Larger-than-expected export sales are expected to shove U.S. corn futures higher early Friday as traders worry strong demand is draining supplies.
Traders predict corn for May delivery, the most-active contract, will start 4 to 8 cents a bushel higher at the Chicago Board of Trade. In overnight electronic trading, the contract rose 5 cents, or 0.7%, to $7.01 1/2 a bushel.
Demand should support futures after prices sank earlier this week as global economic concerns spooked traders into reducing risk in agricultural markets, analysts said. Futures as of the close of trading Thursday were down 5% from a 31-month high reached Tuesday.
Futures recently topped two-year highs in an attempt to curb demand and entice farmers to expand plantings this spring to replenish tight supplies. Yet, demand remains robust, as the U.S. Department of Agriculture said Friday total export sales for the week ended Feb. 17 were 1.65 million tons, topping traders' expectations.
Sales of 1.5 million tons for delivery in the 2010-11 marketing year, which ends Aug. 31, were a marketing-year high and up 62% from the prior four-week average, according to government data. Mexico, which suffered crop losses earlier this month from a freak freeze, was a top buyer, snapping up 505,200 tons.
"Strong demand and tight ending-stocks projections remain underlying supportive factors," Doane Advisory Services, an agricultural advisory firm in St. Louis, said in a note to clients.

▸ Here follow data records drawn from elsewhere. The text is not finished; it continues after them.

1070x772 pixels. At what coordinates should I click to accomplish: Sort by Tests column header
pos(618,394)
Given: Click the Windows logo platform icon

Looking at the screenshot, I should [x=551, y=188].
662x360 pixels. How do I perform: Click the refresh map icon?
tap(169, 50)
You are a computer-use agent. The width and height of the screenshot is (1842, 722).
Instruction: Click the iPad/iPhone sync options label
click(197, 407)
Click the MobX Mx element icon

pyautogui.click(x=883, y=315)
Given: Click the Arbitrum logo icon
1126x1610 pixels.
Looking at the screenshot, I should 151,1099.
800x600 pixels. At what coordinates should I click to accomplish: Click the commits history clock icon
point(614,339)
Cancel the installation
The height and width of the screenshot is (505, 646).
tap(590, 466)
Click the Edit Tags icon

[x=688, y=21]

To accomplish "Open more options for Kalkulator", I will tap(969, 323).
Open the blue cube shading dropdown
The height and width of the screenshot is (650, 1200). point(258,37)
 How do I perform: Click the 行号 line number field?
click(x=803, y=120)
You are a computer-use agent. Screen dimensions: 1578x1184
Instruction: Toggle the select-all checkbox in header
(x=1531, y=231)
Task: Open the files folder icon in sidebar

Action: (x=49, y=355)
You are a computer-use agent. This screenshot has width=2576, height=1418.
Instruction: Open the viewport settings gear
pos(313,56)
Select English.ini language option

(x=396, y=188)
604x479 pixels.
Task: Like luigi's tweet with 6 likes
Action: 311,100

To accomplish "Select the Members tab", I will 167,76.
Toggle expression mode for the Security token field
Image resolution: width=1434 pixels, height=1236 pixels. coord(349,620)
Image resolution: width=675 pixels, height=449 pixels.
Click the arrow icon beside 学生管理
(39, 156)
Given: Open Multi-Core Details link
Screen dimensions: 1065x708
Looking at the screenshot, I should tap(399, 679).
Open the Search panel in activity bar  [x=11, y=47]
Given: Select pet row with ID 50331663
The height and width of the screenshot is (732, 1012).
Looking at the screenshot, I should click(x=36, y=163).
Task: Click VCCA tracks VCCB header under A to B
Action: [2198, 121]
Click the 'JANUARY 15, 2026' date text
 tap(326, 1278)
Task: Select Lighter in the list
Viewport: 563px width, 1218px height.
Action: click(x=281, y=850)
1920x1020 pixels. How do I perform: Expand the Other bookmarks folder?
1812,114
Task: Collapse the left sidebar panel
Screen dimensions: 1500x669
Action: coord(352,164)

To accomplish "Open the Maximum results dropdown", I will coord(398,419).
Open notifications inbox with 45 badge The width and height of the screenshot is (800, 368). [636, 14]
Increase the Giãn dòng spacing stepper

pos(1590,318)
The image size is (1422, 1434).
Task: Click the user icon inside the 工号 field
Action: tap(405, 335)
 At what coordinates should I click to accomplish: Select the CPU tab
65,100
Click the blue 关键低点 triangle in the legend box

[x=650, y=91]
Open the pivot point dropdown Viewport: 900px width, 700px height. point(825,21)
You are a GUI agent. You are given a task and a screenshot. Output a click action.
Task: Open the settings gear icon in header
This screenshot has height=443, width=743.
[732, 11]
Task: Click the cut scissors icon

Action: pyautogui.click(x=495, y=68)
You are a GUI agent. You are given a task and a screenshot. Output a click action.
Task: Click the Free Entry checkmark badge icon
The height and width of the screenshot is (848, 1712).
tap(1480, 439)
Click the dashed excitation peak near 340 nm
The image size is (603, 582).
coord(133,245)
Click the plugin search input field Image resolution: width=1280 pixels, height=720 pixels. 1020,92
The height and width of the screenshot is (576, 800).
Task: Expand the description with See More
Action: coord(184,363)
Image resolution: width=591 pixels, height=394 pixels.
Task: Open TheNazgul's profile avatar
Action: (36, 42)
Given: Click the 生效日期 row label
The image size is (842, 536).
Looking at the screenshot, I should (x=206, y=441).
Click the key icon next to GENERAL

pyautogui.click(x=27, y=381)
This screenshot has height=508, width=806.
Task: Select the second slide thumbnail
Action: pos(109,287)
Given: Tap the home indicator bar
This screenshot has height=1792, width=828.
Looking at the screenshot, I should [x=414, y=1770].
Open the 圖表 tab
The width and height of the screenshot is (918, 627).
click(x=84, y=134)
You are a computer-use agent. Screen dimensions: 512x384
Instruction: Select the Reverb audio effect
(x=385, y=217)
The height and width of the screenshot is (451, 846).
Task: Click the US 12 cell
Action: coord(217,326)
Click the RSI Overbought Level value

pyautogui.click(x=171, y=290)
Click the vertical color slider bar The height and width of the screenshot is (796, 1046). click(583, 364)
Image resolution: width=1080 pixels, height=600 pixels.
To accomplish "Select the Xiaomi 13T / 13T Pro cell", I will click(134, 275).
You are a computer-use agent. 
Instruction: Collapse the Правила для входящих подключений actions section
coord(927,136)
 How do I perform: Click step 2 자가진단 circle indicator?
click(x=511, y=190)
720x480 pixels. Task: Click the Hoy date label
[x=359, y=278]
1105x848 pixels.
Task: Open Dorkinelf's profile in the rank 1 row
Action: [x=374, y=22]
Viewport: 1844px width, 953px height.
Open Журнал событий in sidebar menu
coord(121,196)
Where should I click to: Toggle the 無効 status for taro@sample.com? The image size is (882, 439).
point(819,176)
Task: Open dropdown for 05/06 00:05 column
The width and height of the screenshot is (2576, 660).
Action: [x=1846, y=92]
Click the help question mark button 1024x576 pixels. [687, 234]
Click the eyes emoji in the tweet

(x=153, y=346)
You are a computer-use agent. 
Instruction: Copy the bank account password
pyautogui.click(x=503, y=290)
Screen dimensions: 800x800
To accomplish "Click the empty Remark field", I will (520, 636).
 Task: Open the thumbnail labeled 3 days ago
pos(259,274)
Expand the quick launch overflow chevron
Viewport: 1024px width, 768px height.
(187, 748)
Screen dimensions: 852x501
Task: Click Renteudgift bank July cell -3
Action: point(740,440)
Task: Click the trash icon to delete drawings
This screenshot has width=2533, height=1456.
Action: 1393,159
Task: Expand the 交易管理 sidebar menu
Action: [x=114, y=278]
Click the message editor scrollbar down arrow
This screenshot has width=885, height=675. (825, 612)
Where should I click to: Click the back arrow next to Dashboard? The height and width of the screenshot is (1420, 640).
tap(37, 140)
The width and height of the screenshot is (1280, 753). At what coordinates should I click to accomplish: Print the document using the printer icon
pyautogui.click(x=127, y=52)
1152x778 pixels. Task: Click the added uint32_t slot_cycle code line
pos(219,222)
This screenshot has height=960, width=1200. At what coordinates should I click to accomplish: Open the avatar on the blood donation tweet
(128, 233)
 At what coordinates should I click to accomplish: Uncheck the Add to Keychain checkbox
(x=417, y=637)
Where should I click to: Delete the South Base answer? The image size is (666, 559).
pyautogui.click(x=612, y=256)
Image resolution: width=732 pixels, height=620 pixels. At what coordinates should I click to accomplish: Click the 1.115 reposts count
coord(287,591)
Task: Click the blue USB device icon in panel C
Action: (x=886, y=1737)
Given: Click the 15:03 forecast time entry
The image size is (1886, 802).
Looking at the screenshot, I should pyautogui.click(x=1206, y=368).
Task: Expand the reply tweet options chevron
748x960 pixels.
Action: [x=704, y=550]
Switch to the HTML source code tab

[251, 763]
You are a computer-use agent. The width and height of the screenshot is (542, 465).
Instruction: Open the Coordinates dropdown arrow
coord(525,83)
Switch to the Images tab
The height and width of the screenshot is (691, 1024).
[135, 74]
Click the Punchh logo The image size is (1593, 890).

The recent setback in prices encouraged more buying from foreign customers, traders said. Japanese feed manufacturers have purchased around 300,000 metric tons of corn in the past 10 days and stepped up pricing of cargoes that have already been purchased to take advantage of the price break, according to trading executives.
Market participants are nervous about supplies due to a smaller-than-expected U.S. harvest last fall and persistently strong demand. The U.S. is the world's top corn exporter, depended on to keep the world well supplied.
USDA's Chief Economist Joseph Glauber predicted at an annual outlook conference that farmers will sow 4.3% more acres of corn this spring to take advantage of high prices and harvest a record crop of 13.73 billion bushels in the upcoming 2011-12 marketing year. Still, the large plantings don't guarantee a large harvest because Mother Nature could throw growers a curveball.
USDA predicted inventories, known as ending stocks, would rise 28% to 865 million bushels in the 2011-12 marketing year. That is below the one billion-bushel mark seen as a comfortable level for supplies.